Ethnic Anuak people in Ethiopia’s southwestern Gambella region and rights groups including Human Rights Watch last year accused the Washington-based lender of funding a program overseen by soldiers to forcibly resettle 45,000 households. The Inspection Panel of the World Bank, an independent complaints mechanism, began an investigation in October into the allegations, which donors and the government have denied
“We are not going to cooperate with the Inspection Panel,” Getachew Reda, a spokesman for Prime Minister Hailemariam Desalegn, said in a phone interview on May 22. “To an extent that there’s a need for cooperation, it’s not going to be with the Inspection Panel, but with the World Bank”

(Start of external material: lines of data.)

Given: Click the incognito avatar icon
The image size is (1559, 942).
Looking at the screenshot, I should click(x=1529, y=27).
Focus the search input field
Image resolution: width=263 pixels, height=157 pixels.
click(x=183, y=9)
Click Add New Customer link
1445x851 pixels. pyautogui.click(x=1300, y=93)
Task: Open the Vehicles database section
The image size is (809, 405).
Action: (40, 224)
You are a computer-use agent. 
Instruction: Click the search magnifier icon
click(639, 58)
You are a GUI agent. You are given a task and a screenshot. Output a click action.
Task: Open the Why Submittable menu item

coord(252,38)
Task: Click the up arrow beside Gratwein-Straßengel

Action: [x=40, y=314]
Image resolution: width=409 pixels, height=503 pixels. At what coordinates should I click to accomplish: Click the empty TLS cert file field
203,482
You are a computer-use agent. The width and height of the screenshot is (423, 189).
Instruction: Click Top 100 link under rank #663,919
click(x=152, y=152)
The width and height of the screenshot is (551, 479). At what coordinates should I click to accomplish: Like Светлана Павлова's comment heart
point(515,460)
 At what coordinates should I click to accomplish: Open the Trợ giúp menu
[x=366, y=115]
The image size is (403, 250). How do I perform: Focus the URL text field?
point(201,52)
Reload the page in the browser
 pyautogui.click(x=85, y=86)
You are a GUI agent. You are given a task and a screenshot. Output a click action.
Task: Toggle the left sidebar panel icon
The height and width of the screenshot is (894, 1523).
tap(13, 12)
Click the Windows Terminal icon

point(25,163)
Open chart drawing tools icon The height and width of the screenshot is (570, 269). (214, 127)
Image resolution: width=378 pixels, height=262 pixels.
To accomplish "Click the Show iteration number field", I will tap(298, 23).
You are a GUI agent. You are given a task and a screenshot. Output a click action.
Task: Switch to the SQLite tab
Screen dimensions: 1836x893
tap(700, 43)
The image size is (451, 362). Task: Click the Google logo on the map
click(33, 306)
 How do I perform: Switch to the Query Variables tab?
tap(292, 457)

Ethiopia, Africa’s most-populous nation after Nigeria, has made 3.3 million hectares (8.2 million acres) of land available to agriculture companies. Investors include Karuturi Global Ltd. (KARG) of India, the world’s largest rose grower, and companies owned by Saudi billionaire Mohamed al-Amoudi.
There is a “plausible link” between the Promoting Basic Services program, partly funded by the bank to pay the salaries of local government workers, and a resettlement process also known as villagization in Gambella, the panel said in a Nov. 19 report obtained by Bloomberg News. The World Bank confirmed the authenticity of the report.